In 1908 Linville L. Hendren became Head of the department and Professor of Physics and Astronomy.  He graduated from Trinity College (now Duke University) with a degree in electrical engineering and then received his Ph. D. in physics from Columbia University in 1905.  Prior to his coming, only engineering courses had laboratories and one of his first efforts here was to include laboratory work in all physics and astronomy courses offered.  It was under his leadership that UGA first began providing graduate work in physics and astronomy; the first mention of the M. S. degree in physics or astronomy was in the UGA Bulletin of 1910-11.  He served as Head until 1937. He also had many administrative appointments during his career, including Dean of Administration (1932-40), Dean of the College (1932-46), and Dean of the Faculty (1940-45).  His name lives on today because of the Hendren Memorial Scholarship, an endowed scholarship awarded annually to our most illustrious major.  Interestingly, his name also lives on for a quotation of his, which is listed in numerous anthologies of quotations: "Fathers send their sons to college either because they went to college or because they didn't."

In 1917-1918, during World War I, the regular activities of the department were partially suspended and much time devoted to the training of students and regular groups of enlisted men in the U. S. Signal Corps for radio war work. The equipment was furnished by the U. S. Signal Corps and technical instruction offered by the physics staff in the principles and operation of radio apparatus.  After the war ended the University was designated as the main center for the training of Signal Corps men in the southeast.

During the first quarter of the 20th century, the physics faculty grew greatly from the typical one or two natural philosophers to about five.  In 1936, in addition to Hendren, faculty included E. H. Dixon, R. H. Snyder, G. H. Henry, and E. N. McWhite.  In 1937 Ellis Dixon, A. B., M. S. (UGA), Ph. D. (University of Wisconsin) became Head, a position he held until 1967.  Dixon worked among his faculty to emphasize basic research at the expense of applied physics. He campaigned for a physics unit of a proposed Science Center, a dream realized with the construction of today's Physics Building in 1959.He saw this new building, with its modern laboratories and equipment, as the necessary facility to support a Ph.D. program in Physics; the Ph. D. program was first instituted in 1960.

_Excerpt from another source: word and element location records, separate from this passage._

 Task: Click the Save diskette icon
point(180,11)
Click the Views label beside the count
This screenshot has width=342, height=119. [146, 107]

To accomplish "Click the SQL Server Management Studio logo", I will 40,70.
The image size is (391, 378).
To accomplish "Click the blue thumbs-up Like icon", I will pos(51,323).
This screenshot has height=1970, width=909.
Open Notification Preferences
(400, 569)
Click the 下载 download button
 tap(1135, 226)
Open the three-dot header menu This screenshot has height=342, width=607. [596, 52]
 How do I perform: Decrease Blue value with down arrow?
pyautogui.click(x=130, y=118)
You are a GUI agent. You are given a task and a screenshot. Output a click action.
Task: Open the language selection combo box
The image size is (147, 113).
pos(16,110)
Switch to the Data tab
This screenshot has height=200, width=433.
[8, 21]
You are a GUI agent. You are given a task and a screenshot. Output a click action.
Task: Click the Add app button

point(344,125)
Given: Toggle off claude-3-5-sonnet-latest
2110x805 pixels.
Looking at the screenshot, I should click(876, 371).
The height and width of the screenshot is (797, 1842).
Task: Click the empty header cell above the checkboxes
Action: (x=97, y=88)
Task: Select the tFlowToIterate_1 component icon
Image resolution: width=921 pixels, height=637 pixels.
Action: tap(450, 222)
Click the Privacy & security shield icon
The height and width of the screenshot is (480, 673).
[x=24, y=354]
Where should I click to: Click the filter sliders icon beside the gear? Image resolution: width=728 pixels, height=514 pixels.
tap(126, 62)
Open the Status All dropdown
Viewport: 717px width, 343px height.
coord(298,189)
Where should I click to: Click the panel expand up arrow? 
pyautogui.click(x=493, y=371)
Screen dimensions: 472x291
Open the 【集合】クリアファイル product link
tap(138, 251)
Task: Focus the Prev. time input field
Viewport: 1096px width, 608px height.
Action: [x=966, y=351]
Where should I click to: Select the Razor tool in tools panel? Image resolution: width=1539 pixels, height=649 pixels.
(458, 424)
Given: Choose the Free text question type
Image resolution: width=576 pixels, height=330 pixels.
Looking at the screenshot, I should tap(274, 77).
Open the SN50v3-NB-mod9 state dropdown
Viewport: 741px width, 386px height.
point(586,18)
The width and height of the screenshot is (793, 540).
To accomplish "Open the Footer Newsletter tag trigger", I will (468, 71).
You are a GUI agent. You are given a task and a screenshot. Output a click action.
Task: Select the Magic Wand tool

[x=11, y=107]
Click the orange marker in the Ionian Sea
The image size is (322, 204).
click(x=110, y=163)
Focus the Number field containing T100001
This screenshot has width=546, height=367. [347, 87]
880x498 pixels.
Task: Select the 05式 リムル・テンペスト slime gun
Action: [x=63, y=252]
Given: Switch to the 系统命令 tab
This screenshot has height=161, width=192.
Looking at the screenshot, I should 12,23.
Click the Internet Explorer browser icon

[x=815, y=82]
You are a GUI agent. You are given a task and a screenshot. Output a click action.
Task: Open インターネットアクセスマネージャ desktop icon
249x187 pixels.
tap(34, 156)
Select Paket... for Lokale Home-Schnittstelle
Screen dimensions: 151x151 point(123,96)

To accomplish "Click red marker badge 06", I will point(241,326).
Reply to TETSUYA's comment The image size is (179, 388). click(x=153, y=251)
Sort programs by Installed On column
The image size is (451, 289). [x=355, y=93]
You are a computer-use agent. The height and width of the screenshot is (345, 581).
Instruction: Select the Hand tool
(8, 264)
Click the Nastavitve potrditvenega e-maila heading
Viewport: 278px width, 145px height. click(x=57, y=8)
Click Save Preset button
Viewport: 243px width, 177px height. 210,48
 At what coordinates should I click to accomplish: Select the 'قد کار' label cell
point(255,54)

In July 1960 a two million volt Van de Graaff accelerator was installed in the new facility, and in February of the following year a twenty-four inch reflecting telescope was mounted in the observatory atop the Physics-Astronomy building.In the fall of 1968 the department acquired a five million volt atomic accelerator with which to pursue nuclear research.  Under Professor Dixon's leadership, research programs in infrared spectra and molecular spectra expanded, to be followed by early work in nuclear physics.

Thus, by the late 1960s, the Department of Physics and Astronomy emerged as a modern Ph. D. granting department, with emphasis on both teaching and research.  As in most universities, the size of both the student body and the faculty grew explosively in the 60s and 70s.  

Editor's Note: This document on the history of the department has been culled from many sources (bibliography), with much of the information gathered by Mrs. Jane Kenyon, long-time Office Manager of our department before her retirement, whose efforts in compiling and collecting many papers documenting aspects of the departmental history were indispensable to this narrative.